The Division of Transit and Rail was created by legislation last year to oversee a statewide transit program. The program has the authority to promote, plan, design, finance, operate, maintain and contract for transit services such as passenger rail, buses and advanced guideway systems. An initial goal of the program is to explore new transit and rail services, including high-speed rail, through Colorado.
Meanwhile, Randal O;Toole, a research fellow at the Independence Institute, a Golden-based libertarian think tank, is hoping that Imhoff will stay away from promoting or implementing high-speed rail. O’Toole argued that rail lines are expensive and limit where people can go. He favors building more highways that can “go far more places and for a cheaper cost.”
“If you look at the history of transportation you see that we adapt new technologies when they are faster, cheaper and more efficient than old ones,” he said. “But rail technology is slow, expensive and inconvenient. There’s no reason why anyone would adopt rail technology in today’s transportation world.”
Criticisms of, support for high-speed rail
Historically, American transportation builders build roads at about 8 percent over the original projected cost. Rail lines on average run about 40 percent over the original projected cost, according to O’Toole.
Additionally, the U.S. state with the one existing high-speed rail project in the works — California — has been marred by complaints that the passenger trains could be noisy and that ridership numbers would be significantly lower than originally predicted. One councilmember in Palo Alto, Calif., offered a proposal this month to state that the city has no confidence in the High Speed Rail Authority Board and to ask all government officials to stop funding the rail project. The councilmember said the taxpayers and community would have to pick up much of the cost for high-speed rail because the authority plans on building the train system “on the cheap.”
O’Toole worries that taxpayers in Colorado would also end up paying for high-speed rail since the federal government has said that at least 20 percent of the funding for the high-speed rail projects must come from local taxpayers, who also must pay for the operating costs.
But Danny Katz, state director for the Colorado Public Interest Research Group, said it makes sense for the state to look at all possible transportation options that could move the people who will be “flooding into the state” within the next 30 years. He doesn’t believe the state can build enough roads to properly accommodate the influx of people. Katz pointed to a study conducted by the Rocky Mountain Rail Authority issued this year that found high-speed rail routes would be economically and technologically feasible throughout the state.
“It seems premature to write high-speed rail off when it hasn’t been built anywhere in the country,” he said.
Provision of controversial FASTER program
The new Division of Transit and Rail was created by a provision of FASTER, a controversial transportation plan that raised vehicle registration fees to help fix the state’s transportation infrastructure. A provision of FASTER provides that $5 million of FASTER funds be allocated to the State Transit and Rail Fund.
The federal government is covering more than 75 percent of the $24.7-million budget for the 2011 fiscal year for the grant funding that will be administered by the new division. The remaining budget provides for initial staffing, including Imhoff’s salary of $114,948 per year, and funds for developing the State Rail Plan and High-Speed Rail Connectivity Study.

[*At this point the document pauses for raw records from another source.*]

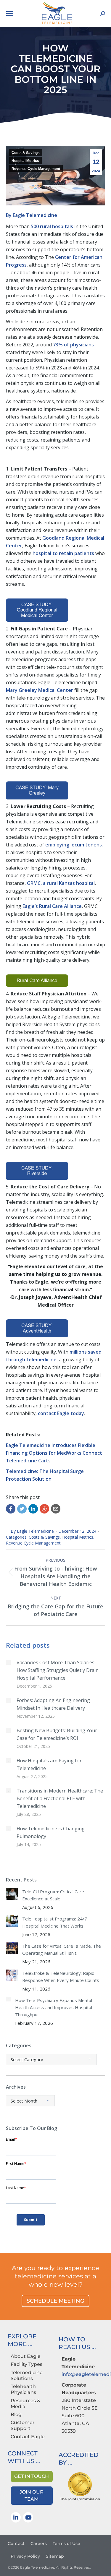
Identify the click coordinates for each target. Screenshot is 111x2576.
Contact (16, 2543)
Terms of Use (66, 2543)
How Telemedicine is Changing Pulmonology (51, 1832)
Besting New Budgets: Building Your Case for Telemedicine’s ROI (57, 1734)
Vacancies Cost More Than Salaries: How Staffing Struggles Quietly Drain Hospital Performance (58, 1670)
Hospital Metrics (25, 161)
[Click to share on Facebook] (10, 1509)
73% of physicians (73, 344)
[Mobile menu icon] (10, 13)
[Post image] (8, 1662)
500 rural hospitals (52, 226)
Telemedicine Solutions (27, 2375)
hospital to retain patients (63, 553)
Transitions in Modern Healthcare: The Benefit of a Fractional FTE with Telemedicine (60, 1798)
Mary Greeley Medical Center (39, 690)
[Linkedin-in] (16, 2517)
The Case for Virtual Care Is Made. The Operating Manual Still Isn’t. (61, 1949)
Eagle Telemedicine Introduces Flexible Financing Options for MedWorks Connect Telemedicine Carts (54, 1453)
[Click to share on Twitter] (22, 1509)
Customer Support (23, 2425)
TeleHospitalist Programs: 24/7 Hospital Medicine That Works (54, 1922)
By (31, 215)
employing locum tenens (73, 844)
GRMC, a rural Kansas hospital (61, 883)
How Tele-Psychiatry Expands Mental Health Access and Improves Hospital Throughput (53, 2007)
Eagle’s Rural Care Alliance (52, 906)
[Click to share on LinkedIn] (33, 1509)
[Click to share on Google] (44, 1509)
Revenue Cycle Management (36, 169)
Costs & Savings (26, 153)
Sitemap (55, 2556)
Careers (38, 2543)
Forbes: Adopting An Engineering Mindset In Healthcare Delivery (53, 1704)
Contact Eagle (28, 2436)
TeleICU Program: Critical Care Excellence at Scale (53, 1895)
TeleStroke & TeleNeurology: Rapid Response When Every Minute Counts (60, 1976)
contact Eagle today (61, 1413)
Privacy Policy (25, 2556)
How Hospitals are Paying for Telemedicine (49, 1764)
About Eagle (26, 2356)
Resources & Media (25, 2403)
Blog (16, 2414)
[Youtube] (28, 2517)
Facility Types (26, 2364)
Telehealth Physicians (23, 2389)
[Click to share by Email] (55, 1509)
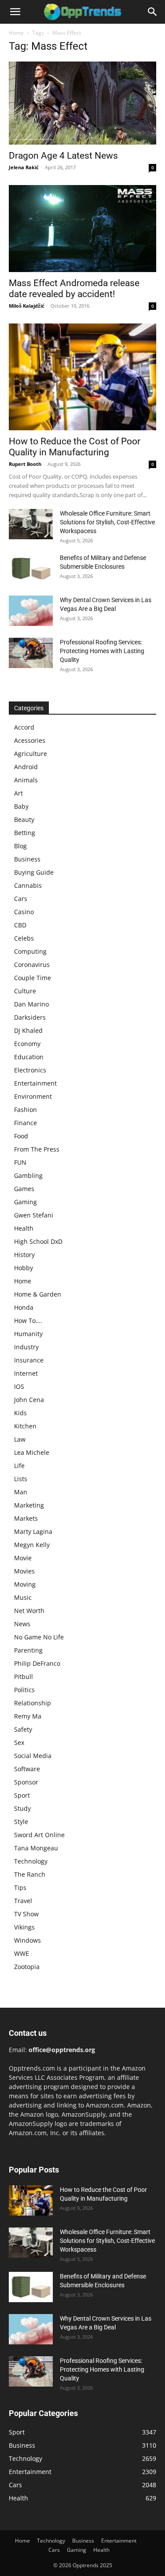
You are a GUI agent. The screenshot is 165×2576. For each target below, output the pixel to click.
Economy (27, 1043)
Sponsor (26, 1782)
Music (23, 1597)
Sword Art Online (39, 1835)
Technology (31, 1861)
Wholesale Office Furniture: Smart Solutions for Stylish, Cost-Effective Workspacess (107, 522)
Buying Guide (34, 872)
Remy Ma (27, 1716)
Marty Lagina (33, 1531)
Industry (26, 1347)
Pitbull (23, 1676)
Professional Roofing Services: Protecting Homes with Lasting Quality (102, 651)
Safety (23, 1729)
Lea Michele (31, 1452)
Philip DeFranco (37, 1663)
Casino (24, 912)
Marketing (29, 1505)
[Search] (152, 12)
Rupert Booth (25, 464)
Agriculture (30, 753)
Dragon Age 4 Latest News (63, 155)
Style (21, 1821)
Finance (25, 1123)
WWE (21, 1953)
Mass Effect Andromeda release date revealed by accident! (74, 288)
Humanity (28, 1334)
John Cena (29, 1399)
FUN (20, 1162)
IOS (19, 1386)
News (22, 1624)
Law (20, 1439)
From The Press (36, 1149)
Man (20, 1492)
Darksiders (30, 1017)
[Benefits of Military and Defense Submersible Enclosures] (31, 568)
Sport (22, 1795)
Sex (19, 1742)
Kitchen (25, 1426)
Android (26, 767)
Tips (20, 1887)
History (24, 1254)
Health (23, 1228)
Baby (21, 806)
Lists (20, 1479)
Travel (23, 1901)
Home (16, 32)
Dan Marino (31, 1004)
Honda (23, 1307)
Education (29, 1057)
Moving (25, 1584)
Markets (26, 1518)
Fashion (25, 1109)
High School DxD (38, 1241)
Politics (24, 1690)
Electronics (30, 1070)
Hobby (23, 1268)
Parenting (28, 1650)
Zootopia (27, 1966)
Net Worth (29, 1610)
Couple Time (32, 978)
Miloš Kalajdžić (26, 305)
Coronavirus (32, 964)
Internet (26, 1373)
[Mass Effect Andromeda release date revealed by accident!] (82, 228)
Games (24, 1188)
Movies (24, 1571)
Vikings (24, 1927)
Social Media (32, 1755)
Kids (20, 1413)
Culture (25, 991)
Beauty (24, 819)
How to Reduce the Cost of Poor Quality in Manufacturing (74, 447)
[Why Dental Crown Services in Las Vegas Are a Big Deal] (31, 611)
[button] (15, 12)
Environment (33, 1096)
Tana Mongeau (36, 1848)
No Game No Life (39, 1637)
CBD (20, 925)
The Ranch (29, 1874)
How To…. (28, 1320)
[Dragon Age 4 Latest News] (82, 103)
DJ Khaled (28, 1030)
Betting (24, 832)
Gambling (28, 1175)
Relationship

Prior to coming to CDOT, Imhoff was managing principal at a firm and oversaw a contract for RTD’s FasTracks program. Imhoff also served as a senior manager at RTD. His initial goal when he starts his new job today is to figure out everything that’s going on, bring more visibility to CDOT and look for creative solutions to the future of transportation for Colorado.
“It’s been 50 years since the interstate system was introduced, and if you look at every aspect of our society we do things differently than we did 50 years ago,” he said. “The same thing needs to happen with transportation.”